Loss Of Many Johnson & Johnson COVID-19 Vaccine Doses Sparks Concerns About Progress In Chicago

A vaccine mixup in Baltimore will have a local impact, after roughly 15 million Johnson & Johnson doses had to be tossed. CBS 2's Marissa Parra reports.

Video Transcript

- Now back to the concerns over COVID-19. Just as cases go up, a vaccine mix-up forces Johnson & Johnson to destroy 15 million vaccines. CBS 2's Marissa Para explains how this is impacting Chicagoans waiting to get shots.

[WHOOSH]

MARISSA PARA: In the race to get people vaccinated before another surge, an unexpected hurdle. This after an accidental mix-up in a Baltimore facility led to roughly 15 million doses of Johnson & Johnson vaccine being tossed out.

DAVID AGUS: Your heart just sinks. And every vaccine is literally a life that has the potential of being saved.

MARISSA PARA: And in the world of vaccines, Dr. David Agus points out that the Johnson & Johnson is the equalizer. Liquid gold, it's easy to handle, and it's a one-stop shot.

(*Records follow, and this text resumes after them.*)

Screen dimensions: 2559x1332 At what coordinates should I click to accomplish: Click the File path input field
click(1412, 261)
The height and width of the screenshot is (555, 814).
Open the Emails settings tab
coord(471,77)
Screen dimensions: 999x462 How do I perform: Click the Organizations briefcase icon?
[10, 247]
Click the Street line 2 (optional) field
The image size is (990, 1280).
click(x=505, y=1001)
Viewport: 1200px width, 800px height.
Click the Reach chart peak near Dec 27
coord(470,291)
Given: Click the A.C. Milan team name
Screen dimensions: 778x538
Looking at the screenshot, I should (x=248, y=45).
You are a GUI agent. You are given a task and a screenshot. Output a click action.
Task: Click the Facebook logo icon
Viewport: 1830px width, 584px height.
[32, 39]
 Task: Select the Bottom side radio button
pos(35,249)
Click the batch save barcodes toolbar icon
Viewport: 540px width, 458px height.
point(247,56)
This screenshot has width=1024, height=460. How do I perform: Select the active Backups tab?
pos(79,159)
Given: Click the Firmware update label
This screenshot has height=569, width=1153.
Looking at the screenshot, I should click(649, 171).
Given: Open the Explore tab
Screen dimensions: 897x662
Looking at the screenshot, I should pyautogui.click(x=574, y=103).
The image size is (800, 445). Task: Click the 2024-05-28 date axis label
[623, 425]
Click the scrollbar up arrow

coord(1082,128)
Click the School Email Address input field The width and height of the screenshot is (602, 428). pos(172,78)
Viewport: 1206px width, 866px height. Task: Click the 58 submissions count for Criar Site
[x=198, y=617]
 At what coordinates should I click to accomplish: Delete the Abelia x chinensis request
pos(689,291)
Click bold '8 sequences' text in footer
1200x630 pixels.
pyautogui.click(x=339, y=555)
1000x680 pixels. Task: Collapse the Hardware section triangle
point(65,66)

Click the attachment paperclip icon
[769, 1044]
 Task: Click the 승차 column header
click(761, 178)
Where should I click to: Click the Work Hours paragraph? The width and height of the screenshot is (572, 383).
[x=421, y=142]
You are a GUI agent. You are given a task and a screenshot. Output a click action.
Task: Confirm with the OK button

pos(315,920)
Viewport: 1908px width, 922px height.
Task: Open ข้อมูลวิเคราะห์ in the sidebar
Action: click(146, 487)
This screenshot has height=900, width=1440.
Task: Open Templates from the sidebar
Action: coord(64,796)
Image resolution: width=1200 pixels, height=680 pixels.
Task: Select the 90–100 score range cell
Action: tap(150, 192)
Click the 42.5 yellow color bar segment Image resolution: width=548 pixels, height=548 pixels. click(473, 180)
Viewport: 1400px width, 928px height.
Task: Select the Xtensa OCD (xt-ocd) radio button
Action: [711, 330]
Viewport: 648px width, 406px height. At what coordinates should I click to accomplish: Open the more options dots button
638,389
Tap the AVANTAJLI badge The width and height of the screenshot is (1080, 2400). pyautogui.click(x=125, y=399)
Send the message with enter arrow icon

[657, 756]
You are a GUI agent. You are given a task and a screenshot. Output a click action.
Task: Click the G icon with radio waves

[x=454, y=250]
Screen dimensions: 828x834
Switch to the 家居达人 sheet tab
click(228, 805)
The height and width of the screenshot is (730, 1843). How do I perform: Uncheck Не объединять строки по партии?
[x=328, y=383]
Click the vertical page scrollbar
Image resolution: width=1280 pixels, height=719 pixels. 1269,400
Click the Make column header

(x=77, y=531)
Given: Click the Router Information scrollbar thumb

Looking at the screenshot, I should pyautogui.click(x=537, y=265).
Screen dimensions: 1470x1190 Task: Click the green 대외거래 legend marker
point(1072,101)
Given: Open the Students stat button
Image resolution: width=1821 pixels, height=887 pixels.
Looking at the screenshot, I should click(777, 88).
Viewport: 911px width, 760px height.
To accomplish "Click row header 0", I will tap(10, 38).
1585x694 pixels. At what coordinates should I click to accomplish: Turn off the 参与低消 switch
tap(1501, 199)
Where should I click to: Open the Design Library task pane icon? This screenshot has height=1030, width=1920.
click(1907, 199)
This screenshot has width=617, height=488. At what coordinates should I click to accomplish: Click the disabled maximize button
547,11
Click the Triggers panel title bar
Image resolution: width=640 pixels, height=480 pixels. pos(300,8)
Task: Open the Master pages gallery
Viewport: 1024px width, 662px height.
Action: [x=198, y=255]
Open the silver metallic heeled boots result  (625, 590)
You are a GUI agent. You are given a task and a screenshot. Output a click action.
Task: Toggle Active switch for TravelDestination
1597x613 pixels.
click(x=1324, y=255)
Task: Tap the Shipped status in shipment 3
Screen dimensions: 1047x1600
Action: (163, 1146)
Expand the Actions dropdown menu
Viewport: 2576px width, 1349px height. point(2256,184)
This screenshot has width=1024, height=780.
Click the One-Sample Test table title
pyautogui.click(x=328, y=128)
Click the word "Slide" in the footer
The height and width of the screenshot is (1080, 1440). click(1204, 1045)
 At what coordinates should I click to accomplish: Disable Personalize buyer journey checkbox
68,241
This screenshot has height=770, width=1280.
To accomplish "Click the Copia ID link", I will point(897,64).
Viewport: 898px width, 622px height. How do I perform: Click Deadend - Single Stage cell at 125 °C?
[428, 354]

DAVID AGUS: This is a vaccine that can go to people, rather than people coming to the vaccine.

MARISSA PARA: Health departments like Chicago's have big plans for the Johnson & Johnson vaccine, like using it for mass vaccination sites, bringing it to congregate settings like O'Hare Airport, and using the vaccine to expand programs that bring the vaccines to the homes of people who can't leave theirs. Chicago's top doc, Dr. Allison Arwady, says as we receive less Pfizer and Moderna, the city is banking on Johnson & Johnson, this week receiving almost 40,000 doses.

ALLISON ARWADY: We had heard that there would be, sort of, more growth there. I am concerned that potentially, you know, for the next couple of weeks, we may get very little.

MARISSA PARA: County health departments told me they're waiting to find out how much or how little of the vaccine they'll get.

Do you think there's more of a concern for health departments in large cities like Chicago, as opposed to more rural areas?

DAVID AGUS: Big cities have significant populations that are underserved. These are vaccines that the Chicagos of the world really need as soon as possible.

MARISSA PARA: In just one week, Chicago's COVID-19 positivity rate has risen from 3.4% to 4.6%. Experts point out in this race, every delay, big or small, matters.

DAVID AGUS: So we had a chance here of potentially getting 15 million people immunized and with immunity, and we've lost that opportunity.

MARISSA PARA: Marissa Para, CBS 2 News.